Tuesday, August 14, 2007

Rupert Murdoch is the bogeyman.

You should be scared of this guy. This may come off as hyperbole, but this guy has no scruples. His affection for conservatism knows no bounds. He is a free-marketeer that doesn’t recognize the crippling effect that his media empire has already had on the very health and function of the U.S. and now he’s bought Dow Jones, Inc.. Can you get any crazier? This approximates George Bush buying the U.S. Army and National Guard or Karl Rove copyrighting the concept of ‘credit’.

Murdoch is an ideologically-driven and smug political hack who has enough money to actually break our financial system. His influence is so inflated (in no small part by weakening of the federal government since 1994), that his taint can infest and spread disease throughout our global media system. Consider that the Dow owns the Wall Street Journal, whose editorial page is already rabidly pro-Republican, but it restrains itself to what it knows best: economics and market politics. Their interest is in the over-valued business that is the Stock Market. The problem with having an economy that is so tied to and dependent on the NYSE is that real measures of economic health (employment, salaries, job satisfaction, and exposure to health care) are meaningless before the buying and selling of corporate stocks. The value is in the number of transactions of what amounts to credit. It isn’t even the real money of the nation.

At first glance, you might see this as a perfect match, but it exposes the devious and destructive nature of Murdoch—he is unabashedly and inappropriately partisan and destructive. Where as the people who work for the WSJ may tend to vote Republican and have a conservative framework, they are just as likely to fall for Clinton’s pro-corporate policies and pro-NYSE agenda. Their allegiance is to the markets. Murdoch, on the other hand, is toxically political and hastily lashes out at his enemies. No sooner has Murdoch signed his name and closed the deal, but he is making attempts to take on the New York Times, the most respected and politically astute newspaper in North America. It truly is the most trusted name in news. Murdoch hopes to take the WSJ partisan and take out the Times the way Fox beat out CNN.

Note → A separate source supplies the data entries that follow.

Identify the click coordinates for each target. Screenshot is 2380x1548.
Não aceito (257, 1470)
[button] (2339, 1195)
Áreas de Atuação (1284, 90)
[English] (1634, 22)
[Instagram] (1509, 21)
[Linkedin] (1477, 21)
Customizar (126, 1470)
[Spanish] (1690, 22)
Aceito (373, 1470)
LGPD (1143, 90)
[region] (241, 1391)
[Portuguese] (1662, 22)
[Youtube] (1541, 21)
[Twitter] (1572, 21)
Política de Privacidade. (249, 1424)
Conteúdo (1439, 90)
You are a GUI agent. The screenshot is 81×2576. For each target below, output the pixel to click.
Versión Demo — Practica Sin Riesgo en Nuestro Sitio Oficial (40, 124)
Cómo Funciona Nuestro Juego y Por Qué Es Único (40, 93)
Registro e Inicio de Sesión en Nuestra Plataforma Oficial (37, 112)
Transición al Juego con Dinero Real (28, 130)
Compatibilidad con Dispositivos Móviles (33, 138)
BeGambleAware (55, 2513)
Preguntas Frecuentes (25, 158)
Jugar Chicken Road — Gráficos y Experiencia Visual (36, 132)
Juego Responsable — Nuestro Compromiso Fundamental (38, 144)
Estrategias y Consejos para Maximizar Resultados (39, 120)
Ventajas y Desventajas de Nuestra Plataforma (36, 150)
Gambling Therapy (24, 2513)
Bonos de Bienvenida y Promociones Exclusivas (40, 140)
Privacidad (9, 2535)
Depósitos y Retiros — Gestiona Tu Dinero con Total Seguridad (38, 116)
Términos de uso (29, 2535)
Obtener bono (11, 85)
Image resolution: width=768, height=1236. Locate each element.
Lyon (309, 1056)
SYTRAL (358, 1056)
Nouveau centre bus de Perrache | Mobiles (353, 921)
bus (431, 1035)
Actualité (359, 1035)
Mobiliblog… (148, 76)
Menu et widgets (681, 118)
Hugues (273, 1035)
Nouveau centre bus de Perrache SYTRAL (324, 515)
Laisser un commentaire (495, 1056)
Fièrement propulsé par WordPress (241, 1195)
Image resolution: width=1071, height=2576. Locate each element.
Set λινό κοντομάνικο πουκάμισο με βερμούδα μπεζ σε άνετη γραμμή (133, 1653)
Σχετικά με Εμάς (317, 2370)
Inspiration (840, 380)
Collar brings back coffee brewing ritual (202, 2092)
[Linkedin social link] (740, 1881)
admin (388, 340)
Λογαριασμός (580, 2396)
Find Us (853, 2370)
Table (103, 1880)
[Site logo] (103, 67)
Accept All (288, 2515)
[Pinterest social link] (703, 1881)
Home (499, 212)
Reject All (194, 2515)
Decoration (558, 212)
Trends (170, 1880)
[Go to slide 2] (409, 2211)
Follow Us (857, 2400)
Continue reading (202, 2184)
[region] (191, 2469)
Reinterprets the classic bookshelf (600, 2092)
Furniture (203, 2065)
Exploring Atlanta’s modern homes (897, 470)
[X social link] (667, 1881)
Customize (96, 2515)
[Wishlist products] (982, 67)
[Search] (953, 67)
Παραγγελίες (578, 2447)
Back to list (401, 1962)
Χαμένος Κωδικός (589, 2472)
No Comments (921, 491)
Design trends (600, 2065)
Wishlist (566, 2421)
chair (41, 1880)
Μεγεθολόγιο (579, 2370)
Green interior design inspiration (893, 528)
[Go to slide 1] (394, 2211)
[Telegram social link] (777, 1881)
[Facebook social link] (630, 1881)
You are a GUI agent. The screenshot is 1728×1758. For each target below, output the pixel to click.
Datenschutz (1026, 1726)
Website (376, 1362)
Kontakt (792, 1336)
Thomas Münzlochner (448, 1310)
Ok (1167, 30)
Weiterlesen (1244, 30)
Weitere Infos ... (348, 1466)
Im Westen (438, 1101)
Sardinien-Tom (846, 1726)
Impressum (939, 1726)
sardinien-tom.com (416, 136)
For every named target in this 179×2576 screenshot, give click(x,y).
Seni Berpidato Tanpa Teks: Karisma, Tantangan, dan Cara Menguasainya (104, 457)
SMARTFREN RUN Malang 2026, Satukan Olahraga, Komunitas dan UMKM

The MO is the same: despite the Times (until recently) voracious support for the war and its increasing disinterest in investigating stories beyond White House quotes (due in no small part to cuts in staffing, travel, and other expenditures), Murdoch thinks that it is a loony bin of liberalism and that his seemingly centrist political opinion must win the day. Perhaps Murdoch is deluding himself. More likely, he just always spins it that way, like William Kristol at The Weekly Standard. The ideology’s success means more than the truth.

In actuality, this is all devastating news for us. Our chances of getting objective news has all but disappeared and the media’s tendency to avoid making waves and unintentionally supporting Republican lies through weak fact checking has meant that we are all confused to what is right. As Karl Rove said in 2006 “You have your numbers and I have the numbers.” Republican exploitation of relativism leaves an awful taste in the mouth, doesn’t it?